I had good results on my last three week V-Diet/Pulse adventure following the V-Diet as is, I was thinking of doing it again in a month or 2, but having Metabolic Drive Muscle Growth for my breakfast shake each day. Would you recommend dropping or adjusting the amount of flax seeds or nut butter if doing that?
I had good results on my last three week V-Diet/Pulse adventure following the V-Diet as is, I was thinking of doing it again in a month or 2, but having Muscle Growth for my breakfast shake each day. Would you recommend dropping or adjusting the amount of flax seeds or nut butter if doing that?
You could probably cut the flax in half.
Hey Chris, was thinking a bit more about this for my next V-Diet experiment… here’s what I was thinking
Monday and Thursday would be heavy iron work, 3x5 or 5x3 of the big compound lifts, squat bench and bb row on Mon and deadlift, overhead press and chin ups on Thurs. I’m thinking Tuesday would be a sprint day and Saturday would be a complex/circuit day.
So here’s what I was thinking diet wise. V-Diet as is for my weight with a pulse fast on Sunday and Wednesday (the days before my heavy lifting sessions). I would have a Muscle Growth shake as breakfast instead of the regular shake with flax (I’d still have superfood and flax later with the dinner shake as well).
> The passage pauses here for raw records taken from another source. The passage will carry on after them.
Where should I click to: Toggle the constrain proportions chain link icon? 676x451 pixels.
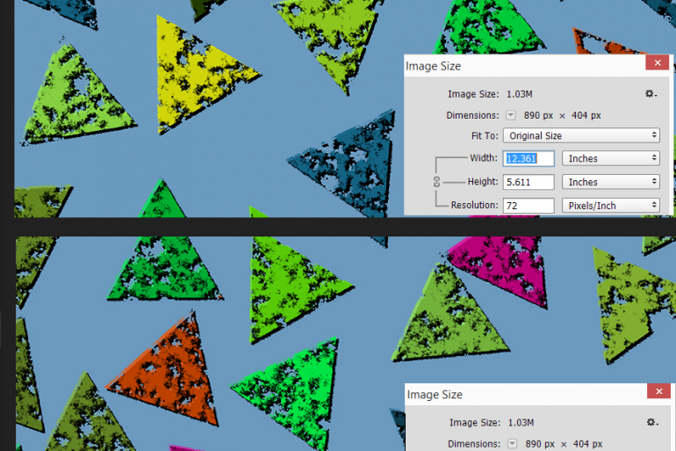(x=436, y=182)
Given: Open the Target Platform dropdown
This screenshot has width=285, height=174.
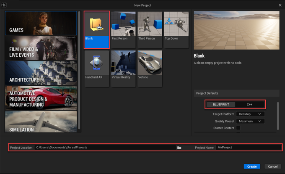Looking at the screenshot, I should point(250,114).
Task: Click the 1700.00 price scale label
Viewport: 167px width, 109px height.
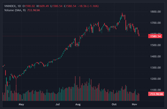Action: (156, 23)
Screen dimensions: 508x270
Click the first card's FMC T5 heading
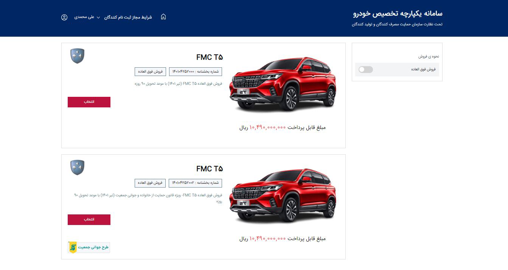(210, 57)
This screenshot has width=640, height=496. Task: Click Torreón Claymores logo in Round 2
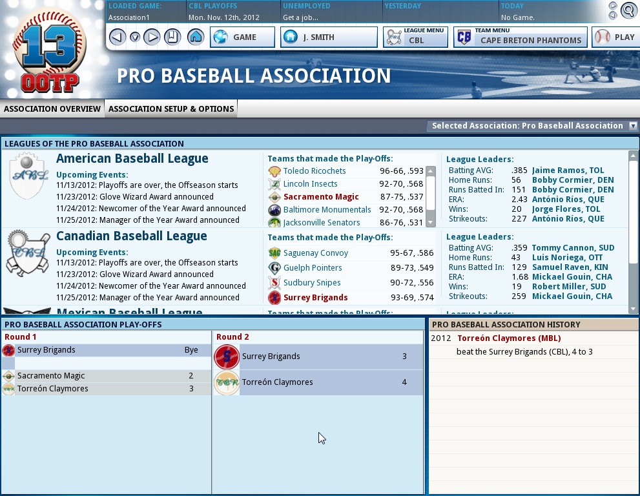click(227, 382)
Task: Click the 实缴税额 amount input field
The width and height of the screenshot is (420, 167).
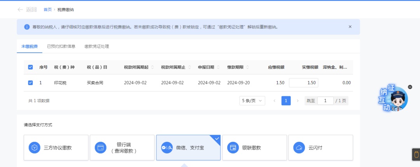Action: pyautogui.click(x=303, y=83)
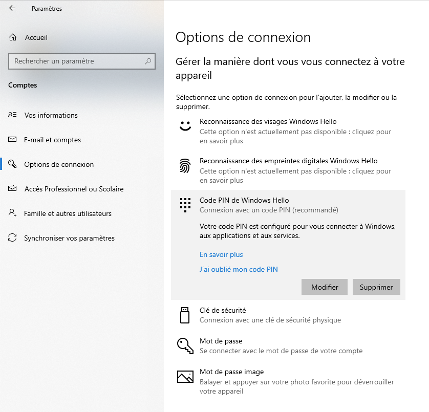Expand the Mot de passe option
The width and height of the screenshot is (429, 412).
point(288,346)
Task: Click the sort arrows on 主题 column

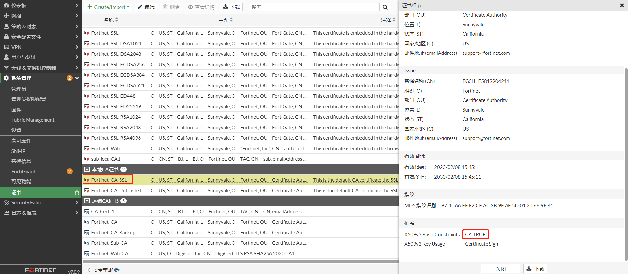Action: pos(231,20)
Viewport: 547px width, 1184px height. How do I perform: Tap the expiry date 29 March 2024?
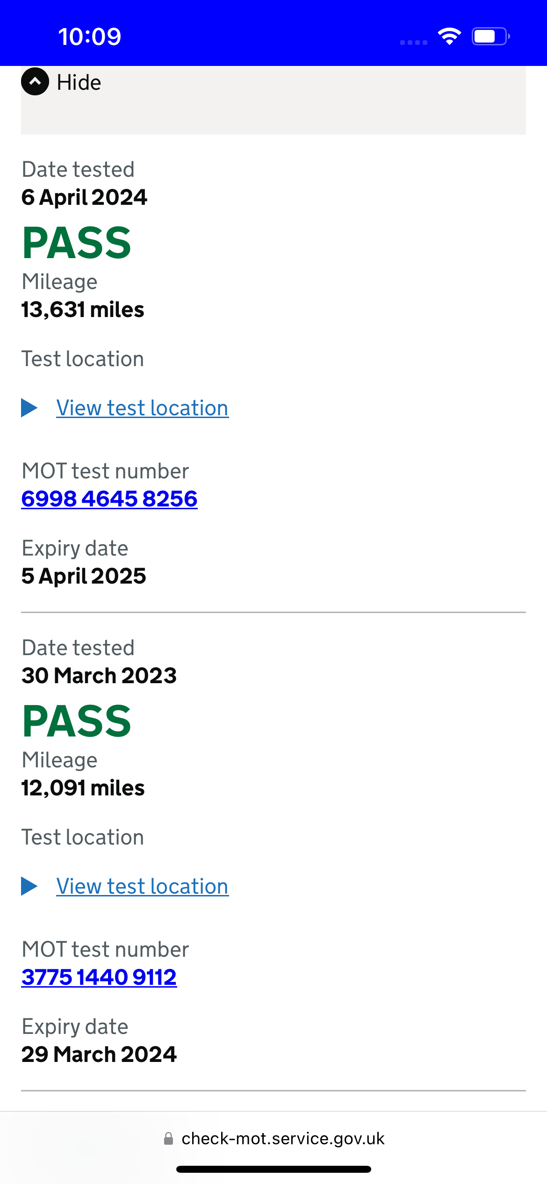click(x=99, y=1054)
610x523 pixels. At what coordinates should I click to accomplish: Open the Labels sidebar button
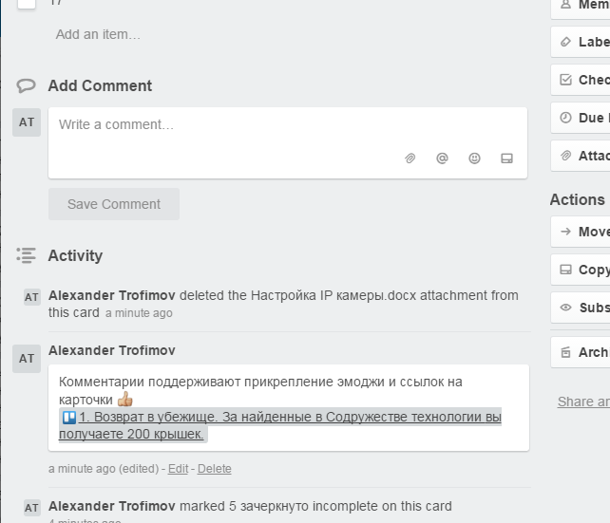[x=581, y=42]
I would go with Surge Workout Fuel and maybe a scoop of MAG-10 in addition to the Surge Recovery on the heavy days, with just Surge Recovery on the complex day, and nothing extra on the sprint day. I was thinking on the heavy days to add an additional Muscle Growth shake along with all the other V-Diet shakes, post workout, what do you think?
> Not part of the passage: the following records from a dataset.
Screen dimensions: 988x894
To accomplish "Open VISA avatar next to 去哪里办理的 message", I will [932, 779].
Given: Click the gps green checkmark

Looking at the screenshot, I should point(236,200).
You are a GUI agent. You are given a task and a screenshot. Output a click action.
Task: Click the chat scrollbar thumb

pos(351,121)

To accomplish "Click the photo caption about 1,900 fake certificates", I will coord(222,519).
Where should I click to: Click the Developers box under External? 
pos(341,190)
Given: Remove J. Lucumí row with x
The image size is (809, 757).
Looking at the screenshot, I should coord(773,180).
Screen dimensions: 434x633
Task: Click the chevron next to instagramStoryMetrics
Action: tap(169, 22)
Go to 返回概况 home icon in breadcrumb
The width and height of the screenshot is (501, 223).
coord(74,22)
Just to make sense of the long ramble the week would look like this:
Sun: Pulse Fast
Mon: Heavy lifting, V-Diet + SWF, Surge Recovery and extra Metabolic Drive Muscle Growth
Tue: Sprinting, V-Diet
Wed: Pulse Fast
Thu: Heavy lifting, V-Diet + SWF, Surge Recovery and extra Metabolic Drive Muscle Growth
Sat: Circuits/Complex V-Diet
and NEPA everyday of course.
I think my copout answer will be: you’re trying a lot of new things that sound fine by me, but the only way to really know is to work the plan for a few weeks and see what happens.
But, it sounds like a doable plan by me.
Thanks Chris, I realize it’s a lot of variables, but I just wanted to see if you thought there might be any glaring issues. Starting Monday with the above workouts and the diet as-is till I get my order, so probably do this for week 2 and 3.